• Supplied data:
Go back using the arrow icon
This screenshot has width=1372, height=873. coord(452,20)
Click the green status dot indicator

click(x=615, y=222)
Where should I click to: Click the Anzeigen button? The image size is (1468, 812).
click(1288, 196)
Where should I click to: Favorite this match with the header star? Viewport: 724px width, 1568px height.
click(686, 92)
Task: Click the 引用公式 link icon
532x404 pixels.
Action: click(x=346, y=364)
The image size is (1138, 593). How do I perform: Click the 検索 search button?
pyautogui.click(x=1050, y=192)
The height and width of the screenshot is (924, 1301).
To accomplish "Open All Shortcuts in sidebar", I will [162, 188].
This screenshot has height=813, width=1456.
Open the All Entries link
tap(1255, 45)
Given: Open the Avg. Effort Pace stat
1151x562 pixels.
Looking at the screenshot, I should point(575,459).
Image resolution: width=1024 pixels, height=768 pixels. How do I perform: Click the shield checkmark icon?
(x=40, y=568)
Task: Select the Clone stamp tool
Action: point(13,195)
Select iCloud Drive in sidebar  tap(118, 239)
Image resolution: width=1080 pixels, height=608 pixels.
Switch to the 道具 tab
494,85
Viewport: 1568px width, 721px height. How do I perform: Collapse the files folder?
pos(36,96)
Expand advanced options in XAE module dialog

• Task goal:
Rewrite the lines above as a Markdown table with two columns, Row and Text. Start with the line containing "Task: Click the 引用公式 link icon" and go on through the line containing "Select iCloud Drive". Number each row, and leave out any blank lines.

• Written answer:
| Row | Text |
|---|---|
| 1 | Task: Click the 引用公式 link icon |
| 2 | 532x404 pixels. |
| 3 | Action: click(x=346, y=364) |
| 4 | The image size is (1138, 593). How do I perform: Click the 検索 search button? |
| 5 | pyautogui.click(x=1050, y=192) |
| 6 | The height and width of the screenshot is (924, 1301). |
| 7 | To accomplish "Open All Shortcuts in sidebar", I will [162, 188]. |
| 8 | This screenshot has height=813, width=1456. |
| 9 | Open the All Entries link |
| 10 | tap(1255, 45) |
| 11 | Given: Open the Avg. Effort Pace stat |
| 12 | 1151x562 pixels. |
| 13 | Looking at the screenshot, I should point(575,459). |
| 14 | Image resolution: width=1024 pixels, height=768 pixels. How do I perform: Click the shield checkmark icon? |
| 15 | (x=40, y=568) |
| 16 | Task: Select the Clone stamp tool |
| 17 | Action: point(13,195) |
| 18 | Select iCloud Drive in sidebar  tap(118, 239) |